* **Task objective**:
Which lines of the entries below hold the word "computer"? Report each of them.

* **Exercise data**:
• • • • • • •
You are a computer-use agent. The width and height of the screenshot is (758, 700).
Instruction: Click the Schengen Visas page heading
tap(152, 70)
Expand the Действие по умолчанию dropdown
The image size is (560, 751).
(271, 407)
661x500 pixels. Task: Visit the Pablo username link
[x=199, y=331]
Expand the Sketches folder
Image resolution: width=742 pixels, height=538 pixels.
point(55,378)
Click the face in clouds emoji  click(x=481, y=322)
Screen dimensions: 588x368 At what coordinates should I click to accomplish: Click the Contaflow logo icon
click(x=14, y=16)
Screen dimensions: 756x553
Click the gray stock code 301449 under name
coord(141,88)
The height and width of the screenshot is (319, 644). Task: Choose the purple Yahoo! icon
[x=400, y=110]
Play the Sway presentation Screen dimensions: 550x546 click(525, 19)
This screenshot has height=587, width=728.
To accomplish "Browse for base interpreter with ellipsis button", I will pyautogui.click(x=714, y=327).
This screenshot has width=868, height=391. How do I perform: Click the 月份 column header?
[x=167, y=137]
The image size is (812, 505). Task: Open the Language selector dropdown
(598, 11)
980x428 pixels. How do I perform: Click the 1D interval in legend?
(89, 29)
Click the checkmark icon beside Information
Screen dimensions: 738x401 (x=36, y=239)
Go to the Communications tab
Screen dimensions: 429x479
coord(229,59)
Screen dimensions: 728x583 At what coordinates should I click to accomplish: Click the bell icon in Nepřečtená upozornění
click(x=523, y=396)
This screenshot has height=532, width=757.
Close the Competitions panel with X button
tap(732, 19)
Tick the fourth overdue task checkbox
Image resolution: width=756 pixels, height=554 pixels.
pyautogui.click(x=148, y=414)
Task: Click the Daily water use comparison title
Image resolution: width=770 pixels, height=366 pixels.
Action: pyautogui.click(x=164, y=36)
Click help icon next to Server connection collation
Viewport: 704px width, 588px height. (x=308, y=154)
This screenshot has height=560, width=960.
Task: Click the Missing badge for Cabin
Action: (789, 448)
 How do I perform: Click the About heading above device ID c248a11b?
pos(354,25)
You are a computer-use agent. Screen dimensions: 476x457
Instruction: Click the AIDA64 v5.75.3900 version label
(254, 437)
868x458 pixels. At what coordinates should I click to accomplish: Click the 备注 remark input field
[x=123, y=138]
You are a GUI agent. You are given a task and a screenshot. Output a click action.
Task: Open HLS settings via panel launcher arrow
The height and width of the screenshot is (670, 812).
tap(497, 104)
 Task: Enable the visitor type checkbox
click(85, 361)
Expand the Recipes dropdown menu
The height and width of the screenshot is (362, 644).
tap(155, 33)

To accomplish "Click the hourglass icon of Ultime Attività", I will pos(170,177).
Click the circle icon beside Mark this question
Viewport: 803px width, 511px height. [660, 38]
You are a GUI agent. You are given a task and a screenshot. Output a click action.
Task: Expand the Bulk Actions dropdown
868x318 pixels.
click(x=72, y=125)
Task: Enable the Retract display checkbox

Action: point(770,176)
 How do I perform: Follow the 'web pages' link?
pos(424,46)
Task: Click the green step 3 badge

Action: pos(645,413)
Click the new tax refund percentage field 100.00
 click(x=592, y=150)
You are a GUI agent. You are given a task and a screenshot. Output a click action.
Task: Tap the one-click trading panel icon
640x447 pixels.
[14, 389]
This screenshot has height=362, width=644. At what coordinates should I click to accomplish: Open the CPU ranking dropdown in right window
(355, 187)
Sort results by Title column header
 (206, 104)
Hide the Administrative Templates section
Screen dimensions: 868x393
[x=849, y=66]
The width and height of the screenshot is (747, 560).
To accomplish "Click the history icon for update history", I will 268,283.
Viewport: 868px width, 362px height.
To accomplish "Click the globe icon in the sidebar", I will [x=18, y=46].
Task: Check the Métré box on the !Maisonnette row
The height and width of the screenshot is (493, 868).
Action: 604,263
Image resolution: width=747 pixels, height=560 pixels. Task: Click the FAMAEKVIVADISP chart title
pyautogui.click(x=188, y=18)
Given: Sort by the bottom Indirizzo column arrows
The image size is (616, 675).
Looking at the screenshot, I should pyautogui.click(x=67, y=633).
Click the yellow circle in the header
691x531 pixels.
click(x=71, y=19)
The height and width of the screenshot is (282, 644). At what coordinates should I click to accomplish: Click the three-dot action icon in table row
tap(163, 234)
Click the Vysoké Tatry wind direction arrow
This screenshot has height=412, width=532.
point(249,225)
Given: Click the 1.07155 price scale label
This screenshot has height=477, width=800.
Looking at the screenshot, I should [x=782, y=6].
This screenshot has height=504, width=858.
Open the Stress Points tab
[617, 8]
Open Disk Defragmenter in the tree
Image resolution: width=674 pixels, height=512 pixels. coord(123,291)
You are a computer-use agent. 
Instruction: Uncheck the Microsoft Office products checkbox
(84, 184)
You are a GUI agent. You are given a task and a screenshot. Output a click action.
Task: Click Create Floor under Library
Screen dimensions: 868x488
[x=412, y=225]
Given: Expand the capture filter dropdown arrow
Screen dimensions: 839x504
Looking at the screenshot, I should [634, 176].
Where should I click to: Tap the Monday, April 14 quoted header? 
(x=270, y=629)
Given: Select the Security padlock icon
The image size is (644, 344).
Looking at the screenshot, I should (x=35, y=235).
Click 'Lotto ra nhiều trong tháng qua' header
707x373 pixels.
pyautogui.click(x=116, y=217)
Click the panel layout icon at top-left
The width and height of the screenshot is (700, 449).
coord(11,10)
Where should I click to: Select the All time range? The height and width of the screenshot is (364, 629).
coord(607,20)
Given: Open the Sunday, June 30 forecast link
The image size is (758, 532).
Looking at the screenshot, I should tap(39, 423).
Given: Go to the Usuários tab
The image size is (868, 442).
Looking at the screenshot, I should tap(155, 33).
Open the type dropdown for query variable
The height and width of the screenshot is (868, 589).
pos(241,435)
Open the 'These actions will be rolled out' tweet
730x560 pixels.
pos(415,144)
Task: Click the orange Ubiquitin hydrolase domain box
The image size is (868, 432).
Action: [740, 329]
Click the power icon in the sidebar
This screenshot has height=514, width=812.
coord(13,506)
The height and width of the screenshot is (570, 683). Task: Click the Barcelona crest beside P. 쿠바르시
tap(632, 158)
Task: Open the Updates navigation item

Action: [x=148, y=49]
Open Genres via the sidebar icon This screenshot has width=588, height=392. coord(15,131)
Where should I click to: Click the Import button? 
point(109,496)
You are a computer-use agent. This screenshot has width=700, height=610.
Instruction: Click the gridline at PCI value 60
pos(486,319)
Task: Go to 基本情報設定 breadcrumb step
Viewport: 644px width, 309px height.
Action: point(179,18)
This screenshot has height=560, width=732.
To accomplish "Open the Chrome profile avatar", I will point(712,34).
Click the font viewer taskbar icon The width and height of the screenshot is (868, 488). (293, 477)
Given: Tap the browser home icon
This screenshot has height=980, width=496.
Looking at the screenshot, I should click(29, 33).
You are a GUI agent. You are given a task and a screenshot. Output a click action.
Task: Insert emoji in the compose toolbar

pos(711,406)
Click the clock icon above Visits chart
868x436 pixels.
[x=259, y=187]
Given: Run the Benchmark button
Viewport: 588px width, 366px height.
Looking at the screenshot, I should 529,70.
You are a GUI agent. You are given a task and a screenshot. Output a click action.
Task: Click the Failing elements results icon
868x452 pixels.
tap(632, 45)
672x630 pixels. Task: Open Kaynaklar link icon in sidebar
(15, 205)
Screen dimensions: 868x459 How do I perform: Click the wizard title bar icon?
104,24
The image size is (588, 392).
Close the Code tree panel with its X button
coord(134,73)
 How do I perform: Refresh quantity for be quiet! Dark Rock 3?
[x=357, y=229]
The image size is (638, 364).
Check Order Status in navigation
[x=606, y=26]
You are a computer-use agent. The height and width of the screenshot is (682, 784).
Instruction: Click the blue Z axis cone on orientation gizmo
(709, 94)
• • • • • • •
* **Result**:
You are a computer-use agent. The width and height of the screenshot is (758, 700).
You are a computer-use agent. Screen dimensions: 476x457
You are a computer-use agent. 
You are a computer-use agent. This screenshot has width=700, height=610.
You are a computer-use agent. The height and width of the screenshot is (682, 784).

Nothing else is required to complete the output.